> Work item
Here is a listing, set out below; repeat its lines from the one with "Instruction: Select the" to the last, both included, and leave out the pictures.

> Source records
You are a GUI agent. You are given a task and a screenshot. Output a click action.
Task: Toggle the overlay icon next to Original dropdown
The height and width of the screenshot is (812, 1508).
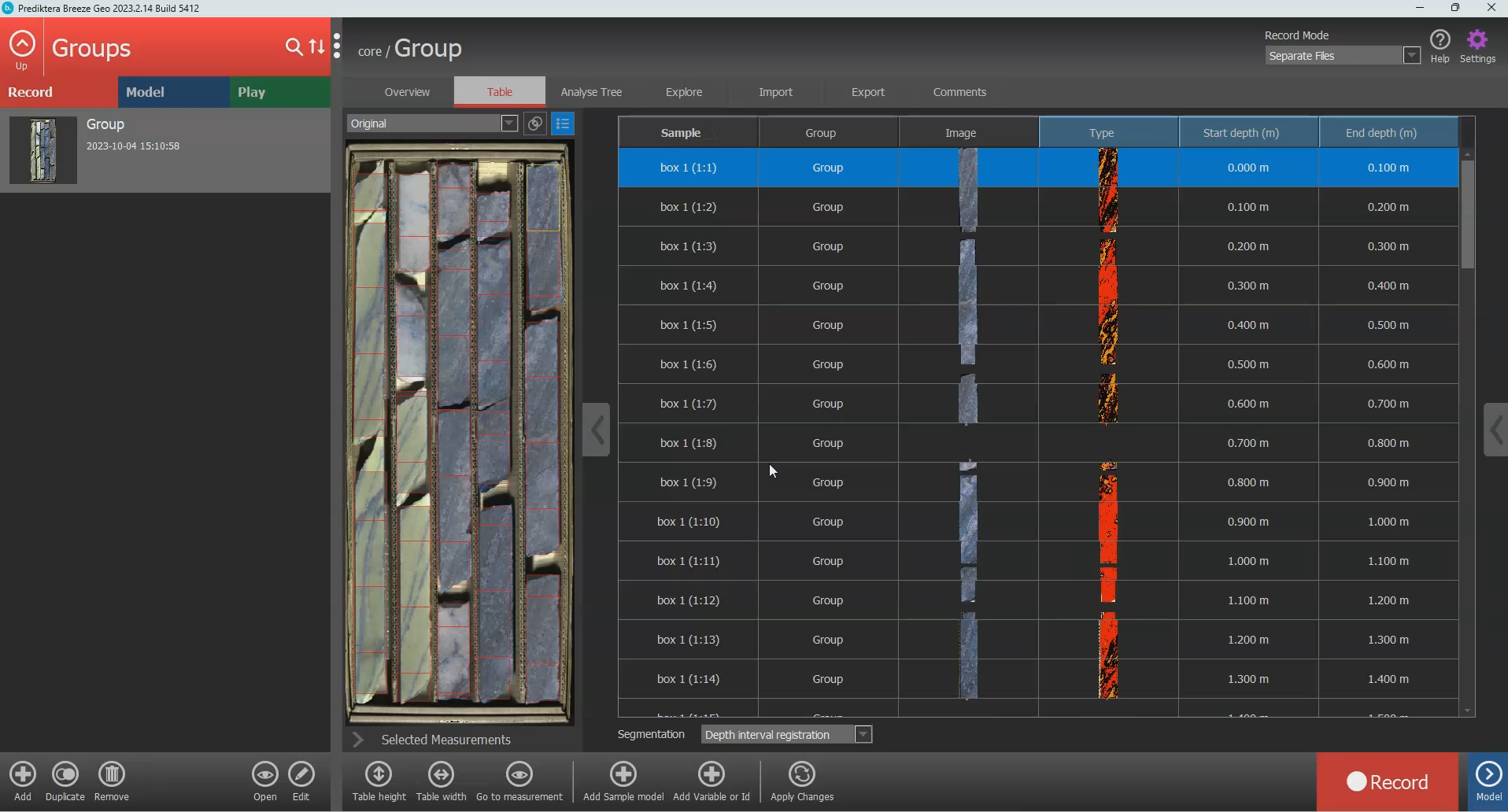click(x=535, y=124)
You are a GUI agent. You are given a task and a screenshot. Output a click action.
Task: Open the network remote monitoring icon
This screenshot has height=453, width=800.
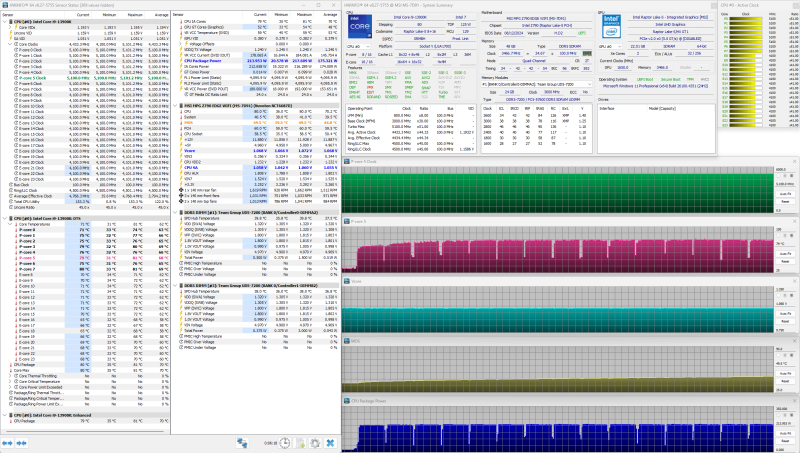coord(242,443)
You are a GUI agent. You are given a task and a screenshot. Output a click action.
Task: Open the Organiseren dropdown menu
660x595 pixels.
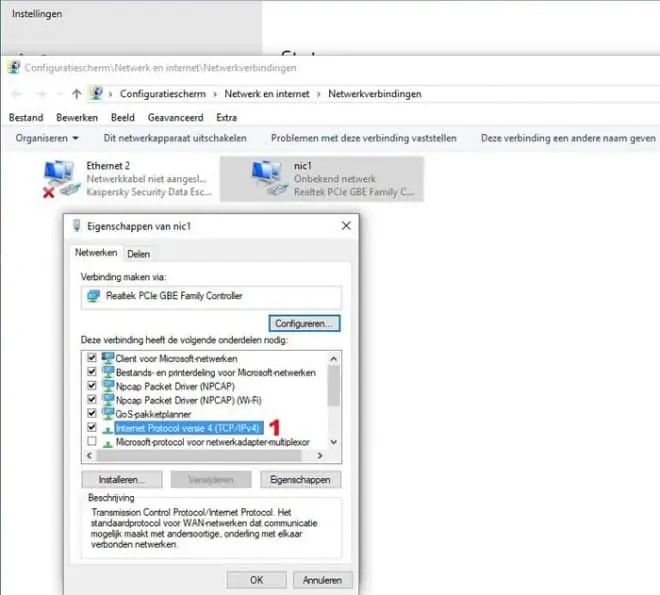[x=47, y=138]
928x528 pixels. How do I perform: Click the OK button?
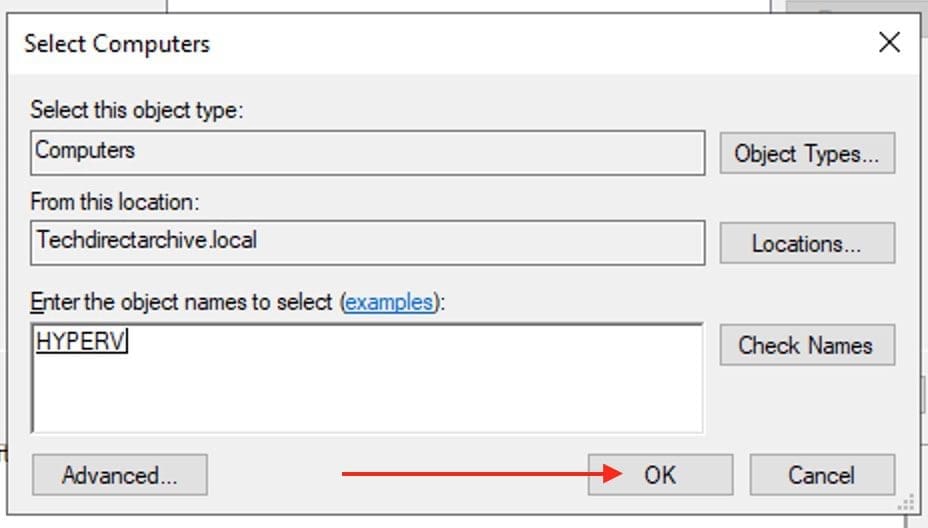click(x=660, y=475)
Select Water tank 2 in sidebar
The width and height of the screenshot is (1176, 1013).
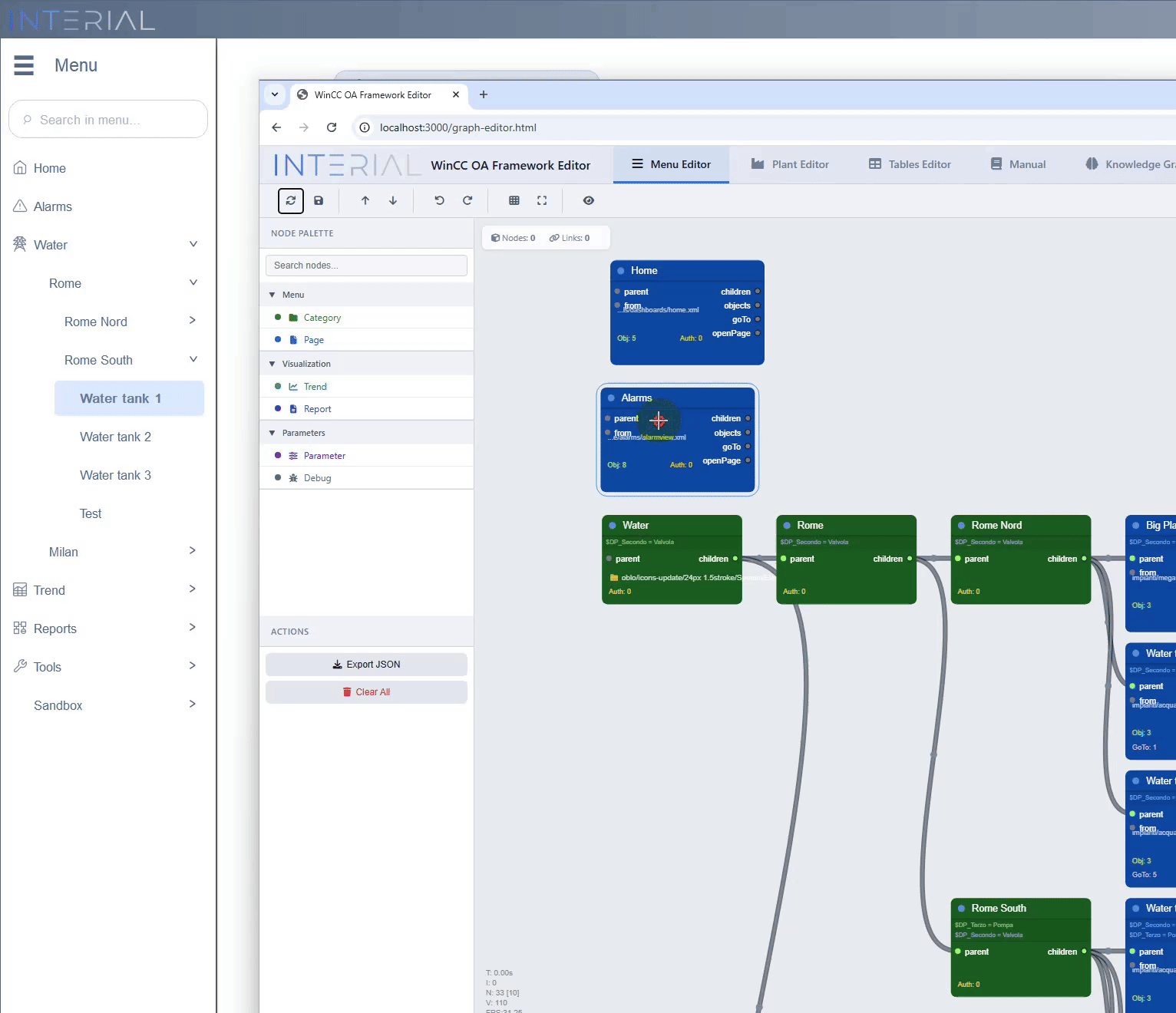(115, 437)
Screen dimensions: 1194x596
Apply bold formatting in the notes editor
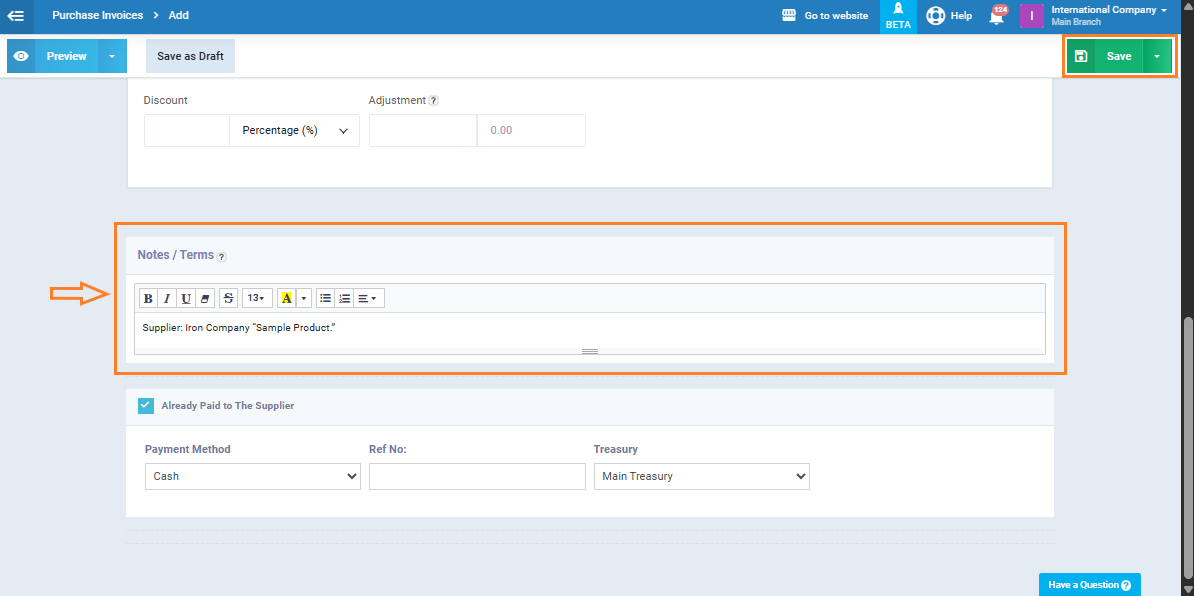tap(148, 298)
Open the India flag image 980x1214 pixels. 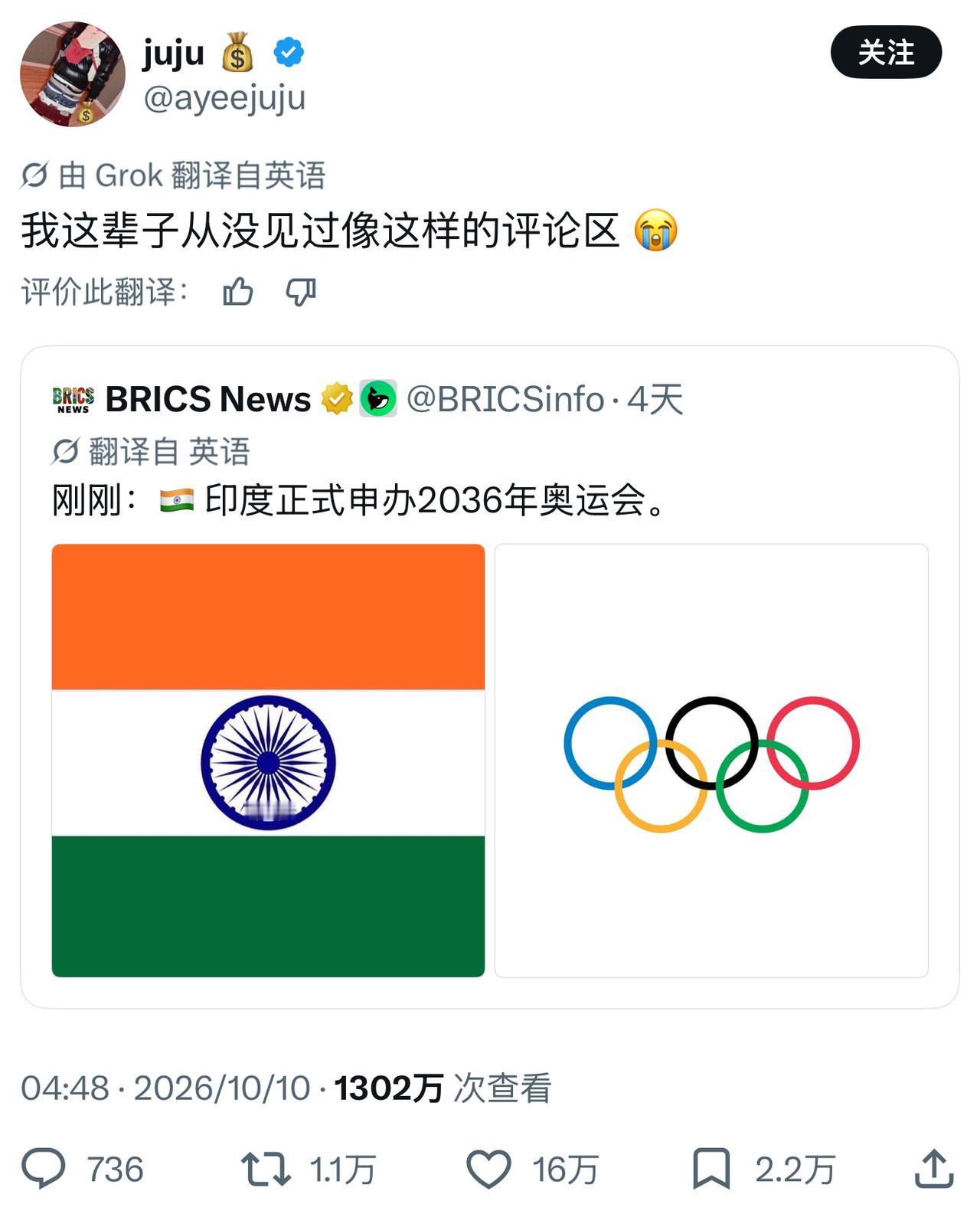coord(268,761)
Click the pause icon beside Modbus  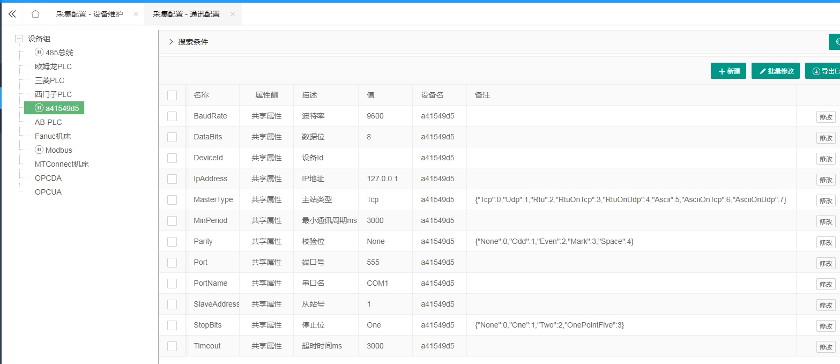39,150
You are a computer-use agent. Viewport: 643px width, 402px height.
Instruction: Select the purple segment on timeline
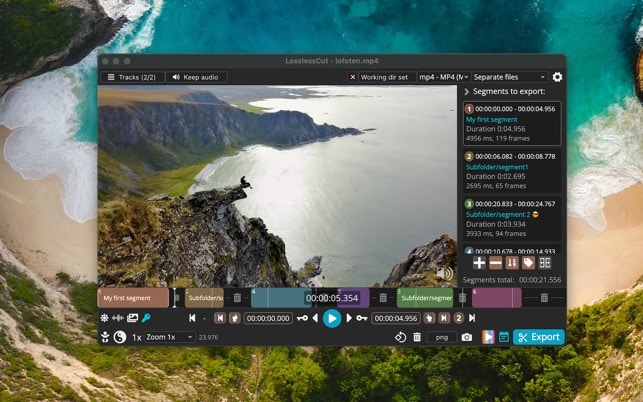pyautogui.click(x=353, y=298)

> Answer section
Instruction: Select the purple segment on timeline
pyautogui.click(x=353, y=298)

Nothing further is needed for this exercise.